Un buen diagnóstico es sin duda una cuestión necesaria para poder encontrar las soluciones adecuadas a los problemas y el Comité Federal del PSOE no parece haber estado muy fino en su análisis al escudarse en la crisis económica como justificante de su derrota electoral.
Es cierto que la crisis económica se ha llevado por delante a Gobiernos de todos los colores que tuvieron que hacer frente a la gestión de la crisis, pero también lo es que todos ellos, con independencia de su orientación política, compartían una misma receta y aplicaban un mismo método: controlar el deficit a toda costa, introduciendo recortes que sembraban inquietud y desconfianza entre los ciudadanos, empobrecían a muchos de ellos y, a la larga, reducían la actividad económica y abocaban a sus países a la recesión.
Las elecciones del 20N han dado el triunfo electoral a un partido – el PP que previsiblemente va a seguir aplicando, si acaso con diferencias de matiz, las mismas políticas que el Gobierno de José Luis Rodríguez Zapatero, que, por otro lado, son las que dictan la UE y las instituciones financieras internacionales.. Así que no parece que la crisis por si sola pueda servir como explicación de lo ocurrido.
El PP con un pequeño incremento de votos ha arrasado y ha conquistado una amplia mayoría absoluta, que no obedece tanto a méritos propios como a los deméritos de su contrincante, a la huida en masa, a la desafección de los votantes socialistas, Y, para abordar el futuro, en lugar de escudarse en la crisis, deberían preguntarse que es lo que han hecho mal y por qué se ha producido el desencanto y el desánimo de quienes tradicionalmente venían prestándoles su apoyo.
Y, probablemente, habría que hablar de la pérdida de identidad del partido, de la necesidad de revitalizar y actualizar el proyecto socialdemócrata para adaptarlo a los nuevos tiempos, a las nuevas realidades y a las nuevas circunstancias; de una forma de gestionar cada vez más alejada de la calle, de los intereses y del sentir de la gente común.
Recuerdo que en 1983, tras el primer gran triunfo electoral del PSOE, Luis Solana, uno de los socialdemócratas más lúcidos, señalaba que el gran reto iba a ser saber conciliar la entrada en los palacios sin abandonar las cabañas, pisar la moqueta de los despachos sin abandonar la calle. Y parece que tenía razón.

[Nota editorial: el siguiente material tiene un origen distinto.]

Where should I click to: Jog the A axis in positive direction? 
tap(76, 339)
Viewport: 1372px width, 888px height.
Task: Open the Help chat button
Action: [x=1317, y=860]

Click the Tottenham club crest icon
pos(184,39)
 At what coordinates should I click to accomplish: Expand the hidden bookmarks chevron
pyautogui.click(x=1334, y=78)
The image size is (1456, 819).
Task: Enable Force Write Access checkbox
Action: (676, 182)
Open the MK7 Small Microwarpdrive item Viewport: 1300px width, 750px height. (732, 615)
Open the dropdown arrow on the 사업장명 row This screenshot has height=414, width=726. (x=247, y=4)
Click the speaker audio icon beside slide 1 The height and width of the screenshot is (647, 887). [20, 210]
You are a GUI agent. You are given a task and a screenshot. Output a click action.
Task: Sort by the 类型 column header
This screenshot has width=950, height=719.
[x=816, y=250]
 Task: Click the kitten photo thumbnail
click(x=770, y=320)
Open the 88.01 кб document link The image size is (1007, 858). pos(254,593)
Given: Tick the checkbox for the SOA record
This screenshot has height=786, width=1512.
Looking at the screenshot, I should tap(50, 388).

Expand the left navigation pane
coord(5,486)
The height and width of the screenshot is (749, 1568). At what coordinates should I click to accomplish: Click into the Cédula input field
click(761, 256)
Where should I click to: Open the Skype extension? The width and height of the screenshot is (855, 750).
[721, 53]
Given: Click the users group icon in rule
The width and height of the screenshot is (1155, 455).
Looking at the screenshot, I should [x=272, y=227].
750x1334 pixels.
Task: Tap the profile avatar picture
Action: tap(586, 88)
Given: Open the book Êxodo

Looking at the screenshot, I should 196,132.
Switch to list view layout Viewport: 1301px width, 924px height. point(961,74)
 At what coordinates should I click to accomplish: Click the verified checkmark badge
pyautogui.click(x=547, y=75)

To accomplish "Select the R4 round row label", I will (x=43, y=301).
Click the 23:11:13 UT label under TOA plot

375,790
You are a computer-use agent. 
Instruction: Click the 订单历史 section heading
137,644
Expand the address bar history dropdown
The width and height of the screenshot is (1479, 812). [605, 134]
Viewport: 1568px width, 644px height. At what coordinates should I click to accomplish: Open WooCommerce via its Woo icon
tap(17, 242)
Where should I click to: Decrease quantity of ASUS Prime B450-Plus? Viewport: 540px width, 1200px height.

Progresivamente el PSOE, en aras de un pragmatismo mal entendido, ha ido olvidando que el poder no es un fin en si mismo, sino un medio para impulsar sin sectarismos las transformaciones que se consideran necesarias.
Los sucesivos Gobiernos del PSOE han gobernado y gestionado eficientemente y nadie puede negar que la modernización de España y casi todos los cambios y conquistas sociales han sido promovidos por Gobiernos socialistas. Pero su creciente desvinculación de las bases, de la ciudadanía, crea una imagen de despotismo ilustrado – todo por el pueblo, pero sin el pueblo – muy poco motivador y estimulante. Gestores tecnocráticos eficientes, pero aislados, encerrados en su torre de cristal, y ausentes de la sociedad.
Probablemente el votante socialista, con independencia de los resultados efectivos, hubiera agradecido que el debate, antes de la crisis y también con la crisis, no se hubiera producido en el campo definido por el aparato de ideólogos conservadores y neoliberales, discutiendo matices y grados de intensidad, sino oponiendo propuestas alternativas inspiradas en la protección y defensa de los ciudadanos y no de las instituciones causantes del desaguisado. Esto, unido a una más activa presencia y con voz propia en el concierto internacional y, por supuesto, una mayor transparencia, hubiera marcado una diferencia sustancial.
Los resultados son lo de menos. Lamentablemente todos saben como funcionan los mercados, que el margen de maniobra es más bien escaso y, a regañadientes, acaban aceptando los recortes de sus condiciones de vida y bienestar Pero, al menos, resultaría reconfortante saber que se ha intentado dar la batalla.
Las elecciones no se ganan ni pierden, salvo ocasiones excepcionales, en el último minuto, en una campaña electoral, sino que son el precipitado de una serie de emociones, sensaciones y percepciones que se construyen en el tiempo. En la normalidad democrática no hay muchas ocasiones para el entusiasmo, pero tampoco se debe aceptar como normal la indiferencia y muchos menos el desencanto y el desánimo.